Егоша поддел Оноха ногой, и тяжелое тело отрока лениво перекатилось на бок. К его щеке прилип снег, голубые испуганные глаза почти тупо уставились в небо. Что-то было не так… Еще не понимая что, Егоша наклонился и потряс Оноха за плечо. Голова парня отклонилась набок, прижатая к боку рука съехала, обнажая торчащую из груди костяную рукоять. Егоша знал этот нож. Поначалу он даже удивился – как же это мог его нож очутиться в Оноховом боку? А потом пришло неожиданное прозрение, ударило в голову страшной темной силой.
– Не-е-ет!!!
Закачали голыми ветвями деревья, стихли весенние птицы, укрывая чистый взор за набежавшими облаками, отвернулся ясноликий Хорс. Под разбежавшимися тенями показалось, будто рука Оноха слегка двинулась, светлые ресницы дрогнули. Егоша стиснул пальцы, вгляделся. А вдруг Онох еще жив? Вдруг ему еще можно помочь? Вскочив, Егоша взвалил тяжелое тело родича на спину и побежал к дому. Отчаяние темной пеленой завесило путь, заглушило лесные шорохи. Он не заметил выскользнувших на поляну девчонок-малолеток. Зато они углядели Егошу сразу. И нож приметили. Завизжали пронзительно, метнулись белыми всполохами в лесные заросли. Сквозь шум в ушах Егоша расслышал их крики, остановился. «В печище побежали, – устало подумал он. – Теперь придут люди, помогут…»
Бережно опустив Оноха на землю, он сел рядом, откинулся спиной к рябому стволу старой березы и застонал от сжавшей сердце мучительной вины. Как же не заметил, когда вытянул из-за пояса нож?! Почему не удержался?!

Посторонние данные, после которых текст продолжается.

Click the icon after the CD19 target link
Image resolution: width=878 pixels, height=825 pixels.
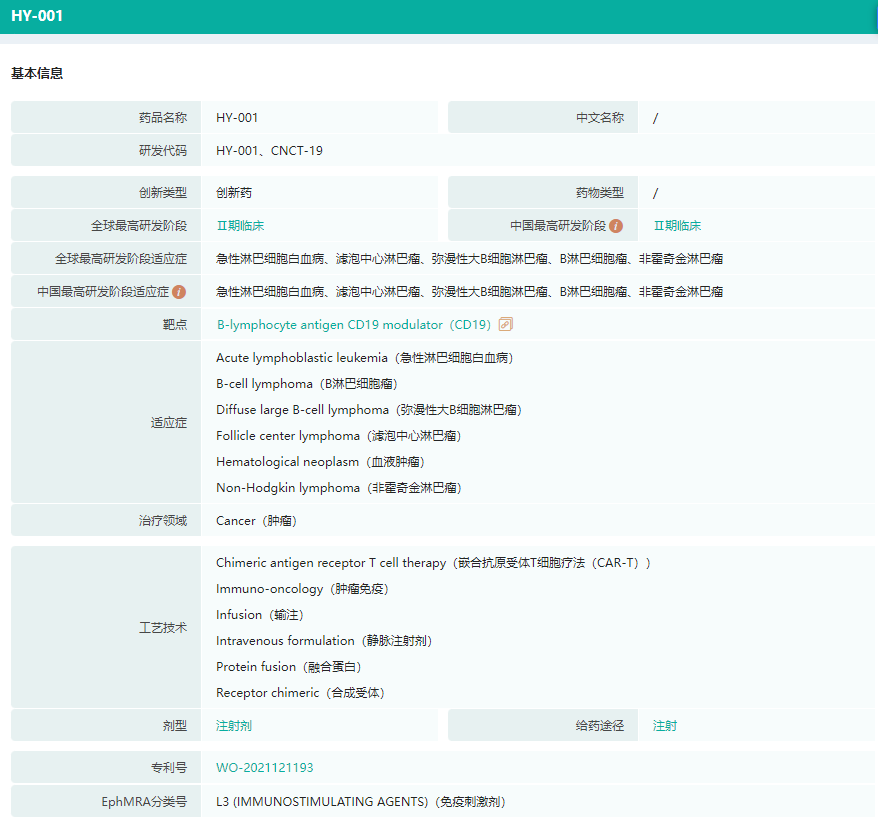pyautogui.click(x=506, y=325)
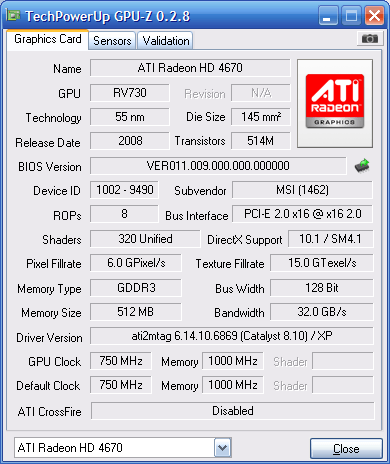Image resolution: width=390 pixels, height=464 pixels.
Task: Click the BIOS save chip icon
Action: (362, 165)

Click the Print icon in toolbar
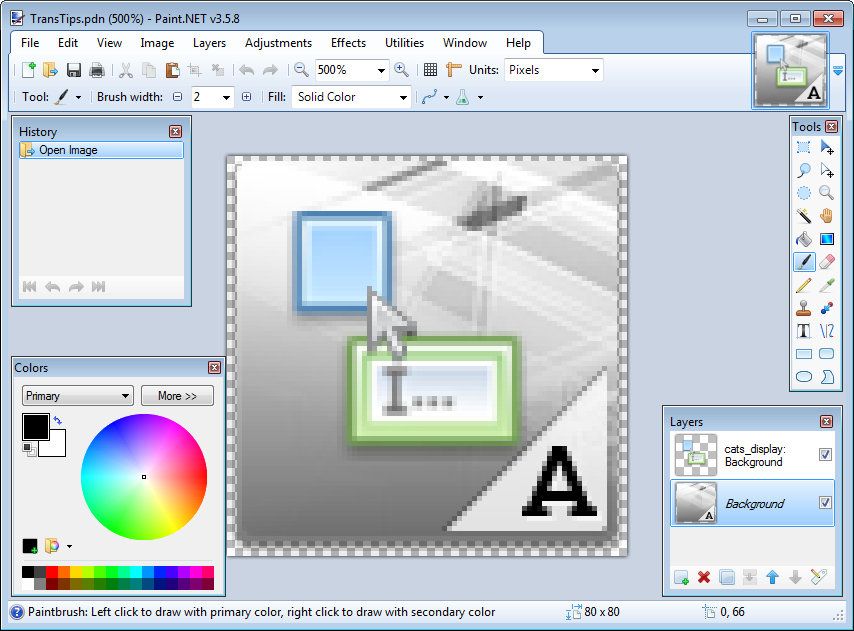97,70
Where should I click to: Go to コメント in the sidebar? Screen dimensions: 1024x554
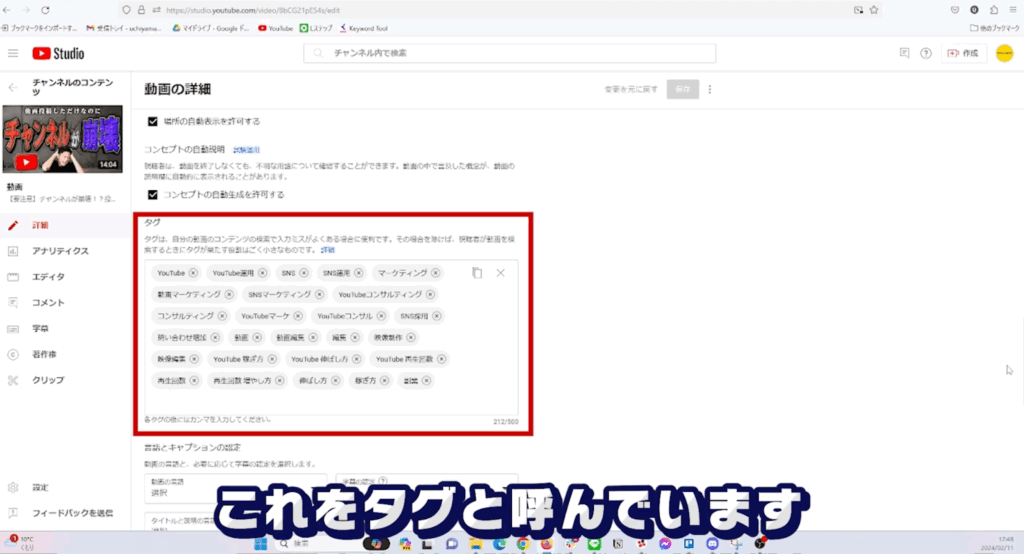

– Мы вышли, а он… – совсем близко раздался сбивающийся девичий голосок. – Страшный такой… В крови весь… Прочь от печища бежал и Оноха в лес тащил… Мертвого.
– Прочь?
В тяжелом мужском рыке Егоша сразу признал голос отца. Хотел было броситься ему навстречу, рассказать все но вокруг затрещали кусты, затопало множество ног. Печищенцы надвинулись, обступили плотным кольцом. Неверящие, растерянные… Смотрели сверху вниз на его слипшиеся от пота и снега волосы, на перемазанные кровью Оноха ладони. И молчали..
Егоша медленно встал, вскинул голову. Толпа ахнула, подалась назад, бабы завопили, пряча лица. Испугались… Но почему? Он же не хотел убивать… Он шагнул навстречу отцу, к плечу которого, доверчиво распахнув яркие синие глаза, жалась худенькая, не по годам маленькая Настена:
– Я не хотел…
– Стой где стоишь, тварь!
Егоша обернулся на крик. За его спиной, грозно натянув лук, замер старший брат Оноха Первак. Тонкая ткань его рубахи пузырилась под легким ветерком, и от этого Первак казался еще мощнее и громадней, чем был на самом деле. Губы его дрожали, по щекам ползли слезы, но уложенная на тетиву стрела глядела прямо в Егошину грудь.
– Стой, убивец! – еще раз повторил Первак. Егоша замер. Меткость Первака была всем известна.
– Я не хотел…
– Куда, говоришь, он Оноха тащил? – негромко спросил отец у румяной, прячущейся за его спину толстушки. Та осторожно высунулась и, бросив взгляд на кровавое, понемногу расплывающееся вокруг мертвеца пятно, поспешно залопотала:
– В лес тащил, в лее…
Егошу будто плетью хлестнули.
– Врет она! – Он было метнулся вперед, но вовремя вспомнил о Перваке и стреле, замершей на его луке. – Врет! Я и место могу показать, где Онох на меня бросился. Там пятна кровавые видны еще! В печище я его нес! Помочь хотел!
– Не вру! – Забыв о страхе, девка выскочила вперед, вперила в оплывшие бока круглые белые кулаки. – Не вру я! В лес тянул! Злодейство скрыть думал!
– Брехунья сопливая! Не было этого!
– Но убил-то ты? – тихо спросил отец. От этого тихого, будто надломленного голоса Егоше вдруг захотелось заплакать. И гнев на девку-пустомелю пропал. Голову потянуло к земле, ощутив неведомую тяжесть, плечи покаянно согнулись.
– Я…
– Гад!
Первака вовремя подтолкнули, и стрела пропела над самым ухом Егоши.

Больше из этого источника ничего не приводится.